The output should match, line for line, the records from the line containing "1084x818 pixels." through the line containing "settings with Einstellungen", with every picture left out.

EXERCISE INPUTS:
====================

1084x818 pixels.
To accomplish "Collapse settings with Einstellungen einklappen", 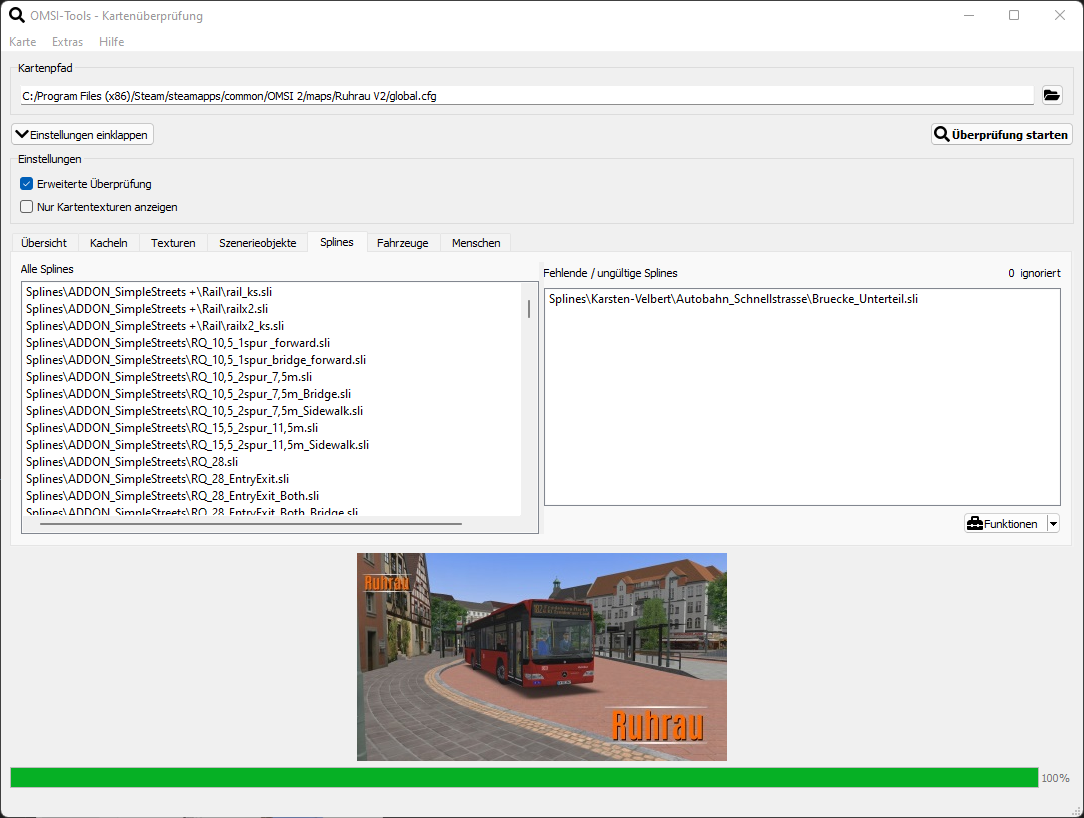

====================

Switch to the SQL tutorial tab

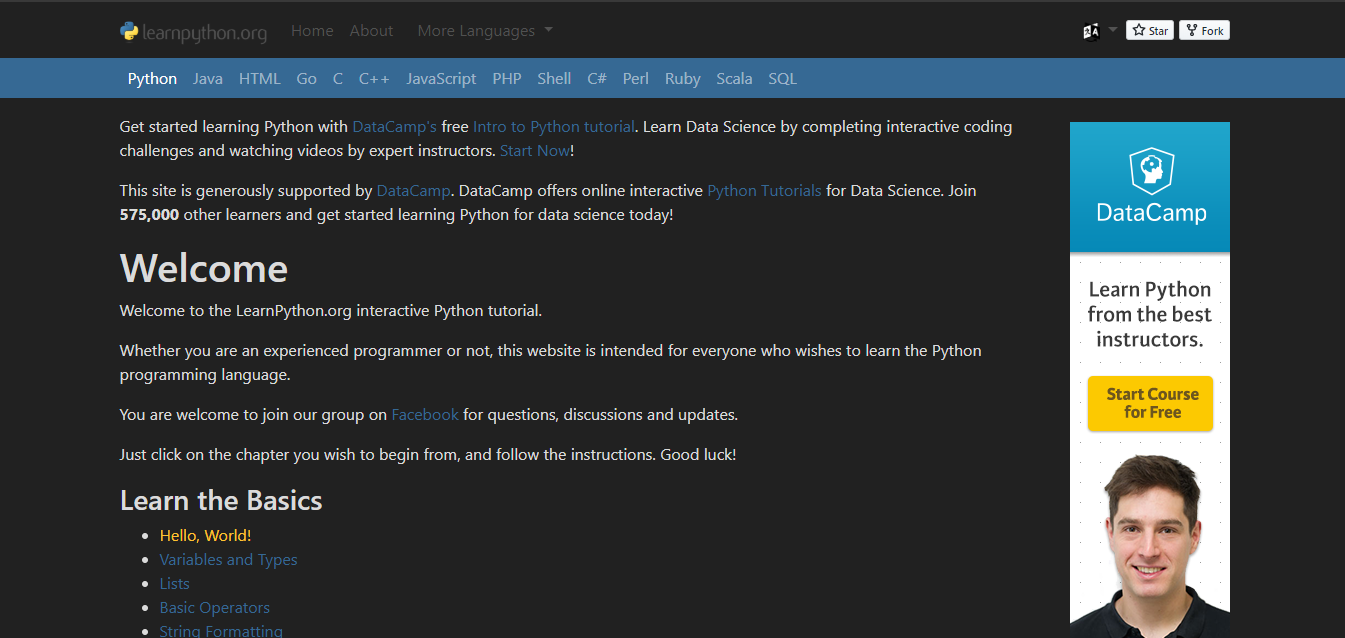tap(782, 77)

====================

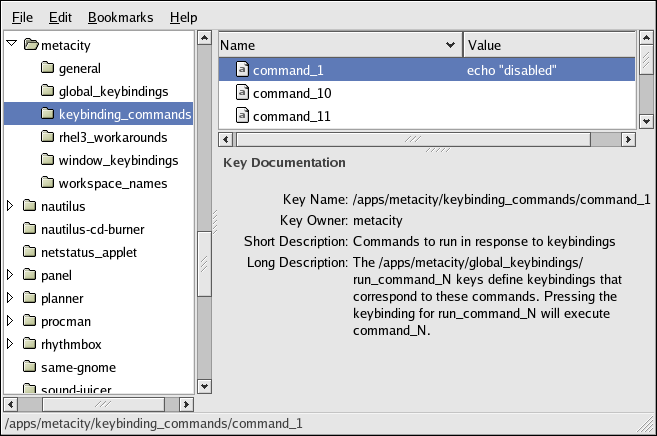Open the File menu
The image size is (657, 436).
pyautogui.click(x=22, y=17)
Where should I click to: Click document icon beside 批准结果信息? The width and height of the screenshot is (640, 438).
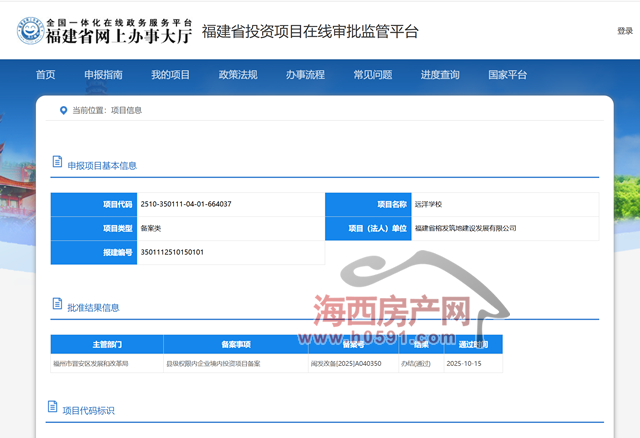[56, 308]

====================

EXPECTED OUTPUT:
1084x818 pixels.
To accomplish "Collapse settings with Einstellungen einklappen", 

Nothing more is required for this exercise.